Another independent bookseller goes to the wall - Glasgow based bookseller, Lost in Fiction has ceased trading, blaming an hostile trading environment.

Radom House have lost their finance director to HarperCollins. John Fussel is to join HarperCollins in a newly created role of group commercial director.

Sky television are to make a two part drama based on Terry Practchett's Going Postal for broadcast in 2010 and the channel's commissioning editor Elaine Pyke said that the channel will continue to adapt bestselling books for television following the success of Pratchett's Hogfather and the recent adaption of Martina Cole's The Take.

7 comments:

Frank Loose said...

This certainly ties right in to your recent post and discussion on electronic publishing. The Penguin article said they predicted 50% of books published being digital by 2015. That's right around the corner. I wonder if they meant their books or all published books???

Thanks for posting this. It is certainly strong confirmation. No crystal ball needed.

Gary Dobbs/Jack Martin said...

I think Penguin meant all books but that the biggest chunk would also be published as standard books. However market experts are saying that certain mid list titles could be digital only.

Frank Loose said...

I wonder how all this ties into Libraries? Will their always be paper books for them? Will publishers develop a technology where you can go to the library, download a book for thirty days, after which it disappears or has some lock on it where you can no longer open it. Interesting possibilities. Have you heard anything about what libraries will do?

andrea said...

Again, like your post about the bookshops closing, I think this is quite sad, (maybe I'm just old fashioned.) There is nothing like holding a book with a really interesting cover and settling down with a coffee for a good read. (Black Horse Westerns are a good example. I think they would lose something without their exciting covers.)

Anyway, suppose technology has to advance, but give me a dusty old fashioned library with stacks and stacks of books any day.

Andrea

Oscar Case said...

I think Andrea's comment pretty well covers my thoughts. There is nothing like an old library with a bunch of musty old books on chock-a-block shelves. The same thing is happening over here in the New World, too.

BlogginCurly

Frank Loose said...

I'm wondering what the book stores of the near future will look like. Will we walk the aisles looking at "dummy" books, empty boxes with book covers simulating a real book. We'll pick it up, read the back cover blurb, and if we want it, we go to a down load station and plug in our digital reader, swipe a credit card and walk out with an electronic copy. Sorta like video stores where you turn in the empty shell and they find the DVD behind the counter.

If so, it will feel quite impersonal and sterile to me. I find great therapy and enjoyment in hitting a bookstore or library and roaming the aisles, picking up a book whose cover looks interesting, reading the first page. I fear I'm sounding old fashioned already.

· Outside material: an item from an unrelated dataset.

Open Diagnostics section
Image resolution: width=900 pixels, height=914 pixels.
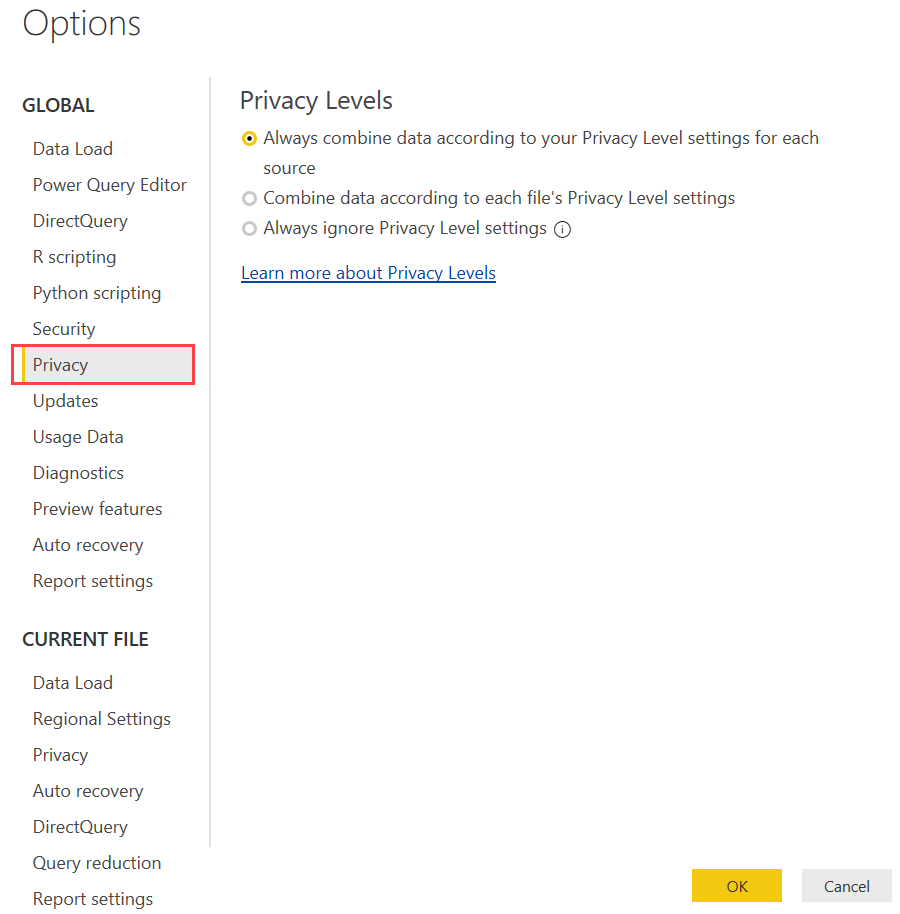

Gary Dobbs/Jack Martin said...

I too think this situation is sad but I am just reporting what is actually going on. Frank - that's an interesting point with libraries. Will we actually hire readers rather than books where the titles are locked into the machine and can only be changed, altered by the library. I think paper books will be around in one form or another for the lifetime of most of us but in the far future - well natural resources are dwindling. As streile as they are E-books are much less destructive on the environment.